Gegen neun Uhr abends saß ich glücklich und erschöpft auf meinem Handtuch, zwischen Sandeimern, Förmchen und ein paar Pizzakartons. Kleine glasige Wellen rollten an den Strand. Kinderlachen lag in der warmen Luft. Die tief über dem Horizont schwebende Abendsonne ließ alles so hell glitzern, dass ich die Augen zusammenkneifen musste, um Simon und Morlen zu erkennen. Sie trugen nur Badesachen und waren seit Stunden da draußen im Meer. Aber frieren würde heute niemand. Sie hatten ihre Surfbretter dabei, und meine Tochter redete gerade mit ausladenden Gesten auf meinen Freund ein. Dann kam die nächste Welle, und Morlen sprang mit kindlicher Leichtigkeit auf ihr Brett. Simon hatte nur wenige Stunden gebraucht, um ihr das Surfen beizubringen. Manchmal amüsierten die beiden sich darüber, dass Morlen es ihrer Ansicht nach bereits besser beherrschte als ich. Sie zogen dabei vielsagende Grimassen und lachten sich kaputt. Und ich lachte mit. Konnte es ein besseres Zeichen für ihre Zuneigung zueinander geben, als dass sie sich gegen mich verbündeten?
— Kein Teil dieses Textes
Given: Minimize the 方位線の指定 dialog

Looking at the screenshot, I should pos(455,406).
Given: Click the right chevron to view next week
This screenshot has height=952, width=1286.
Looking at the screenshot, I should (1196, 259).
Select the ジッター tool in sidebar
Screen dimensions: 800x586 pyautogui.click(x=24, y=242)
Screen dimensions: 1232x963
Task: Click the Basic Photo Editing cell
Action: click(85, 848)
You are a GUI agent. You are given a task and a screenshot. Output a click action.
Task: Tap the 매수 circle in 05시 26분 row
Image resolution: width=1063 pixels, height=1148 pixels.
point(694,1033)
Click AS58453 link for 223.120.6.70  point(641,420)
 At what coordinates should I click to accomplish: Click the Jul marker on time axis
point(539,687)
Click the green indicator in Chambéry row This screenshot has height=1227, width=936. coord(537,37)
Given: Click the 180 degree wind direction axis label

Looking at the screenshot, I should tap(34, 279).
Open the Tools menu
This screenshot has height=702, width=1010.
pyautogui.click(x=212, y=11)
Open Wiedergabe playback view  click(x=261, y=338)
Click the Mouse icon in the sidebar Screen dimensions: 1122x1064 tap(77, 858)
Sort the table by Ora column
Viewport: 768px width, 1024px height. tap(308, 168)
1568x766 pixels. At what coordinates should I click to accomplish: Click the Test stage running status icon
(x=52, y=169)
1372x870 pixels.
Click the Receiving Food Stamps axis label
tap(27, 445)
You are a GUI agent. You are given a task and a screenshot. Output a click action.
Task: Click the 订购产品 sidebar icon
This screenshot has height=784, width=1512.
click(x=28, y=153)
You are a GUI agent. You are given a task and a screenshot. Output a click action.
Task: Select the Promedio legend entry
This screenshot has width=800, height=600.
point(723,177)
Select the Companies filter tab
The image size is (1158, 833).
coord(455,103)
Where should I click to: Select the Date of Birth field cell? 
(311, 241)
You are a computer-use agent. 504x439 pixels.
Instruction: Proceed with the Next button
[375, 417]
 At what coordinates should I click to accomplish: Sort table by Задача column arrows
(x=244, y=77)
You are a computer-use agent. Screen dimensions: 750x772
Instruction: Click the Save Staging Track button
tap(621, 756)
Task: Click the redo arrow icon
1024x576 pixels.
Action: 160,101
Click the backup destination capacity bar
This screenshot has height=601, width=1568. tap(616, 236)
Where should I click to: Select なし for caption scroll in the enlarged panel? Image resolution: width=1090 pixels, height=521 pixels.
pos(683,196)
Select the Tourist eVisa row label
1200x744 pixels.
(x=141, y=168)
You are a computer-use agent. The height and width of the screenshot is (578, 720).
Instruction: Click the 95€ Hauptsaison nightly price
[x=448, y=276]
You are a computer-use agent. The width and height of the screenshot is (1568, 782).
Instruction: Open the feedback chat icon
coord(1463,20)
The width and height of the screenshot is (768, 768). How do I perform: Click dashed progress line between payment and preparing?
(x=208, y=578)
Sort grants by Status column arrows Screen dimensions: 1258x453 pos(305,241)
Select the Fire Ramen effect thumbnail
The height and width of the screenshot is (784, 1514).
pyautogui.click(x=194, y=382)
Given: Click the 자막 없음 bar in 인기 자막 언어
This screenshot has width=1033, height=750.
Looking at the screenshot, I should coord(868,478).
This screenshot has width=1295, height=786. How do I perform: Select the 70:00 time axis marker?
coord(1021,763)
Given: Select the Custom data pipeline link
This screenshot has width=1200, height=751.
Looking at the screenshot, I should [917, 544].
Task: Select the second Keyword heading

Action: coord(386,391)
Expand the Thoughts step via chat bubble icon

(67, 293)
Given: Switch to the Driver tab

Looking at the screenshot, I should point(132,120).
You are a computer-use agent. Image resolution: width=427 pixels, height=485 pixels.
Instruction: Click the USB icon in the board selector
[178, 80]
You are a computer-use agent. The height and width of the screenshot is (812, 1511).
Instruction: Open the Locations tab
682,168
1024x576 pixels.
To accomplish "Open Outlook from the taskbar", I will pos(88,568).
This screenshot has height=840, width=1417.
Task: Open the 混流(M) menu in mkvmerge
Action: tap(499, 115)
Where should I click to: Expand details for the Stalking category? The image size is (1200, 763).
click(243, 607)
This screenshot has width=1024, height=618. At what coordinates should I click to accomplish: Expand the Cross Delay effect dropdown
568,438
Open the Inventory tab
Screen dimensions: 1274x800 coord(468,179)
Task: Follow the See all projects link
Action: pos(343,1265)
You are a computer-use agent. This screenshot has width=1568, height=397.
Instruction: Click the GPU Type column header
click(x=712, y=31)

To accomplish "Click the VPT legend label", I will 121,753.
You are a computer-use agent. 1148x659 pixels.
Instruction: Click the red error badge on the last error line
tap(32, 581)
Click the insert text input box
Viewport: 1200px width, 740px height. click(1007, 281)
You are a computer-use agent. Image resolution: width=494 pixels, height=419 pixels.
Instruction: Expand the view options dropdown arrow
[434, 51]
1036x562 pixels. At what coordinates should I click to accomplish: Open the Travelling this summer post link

Morlen hüpfte vergnügt von ihrem Board ins knietiefe Wasser, das wie Funken in alle Richtungen sprühte. Dann schwang sie sich wieder darauf und paddelte zurück zu Simon. Sie so unbeschwert und fröhlich zu sehen machte mein Herz leicht. Bei Simon angekommen, ließ sie ihre Beine links und rechts vom Brett baumeln. Die beiden saßen nun direkt vor der funkelnden Sonne. Vom Strand sahen sie wie pechschwarze Scherenschnitte aus.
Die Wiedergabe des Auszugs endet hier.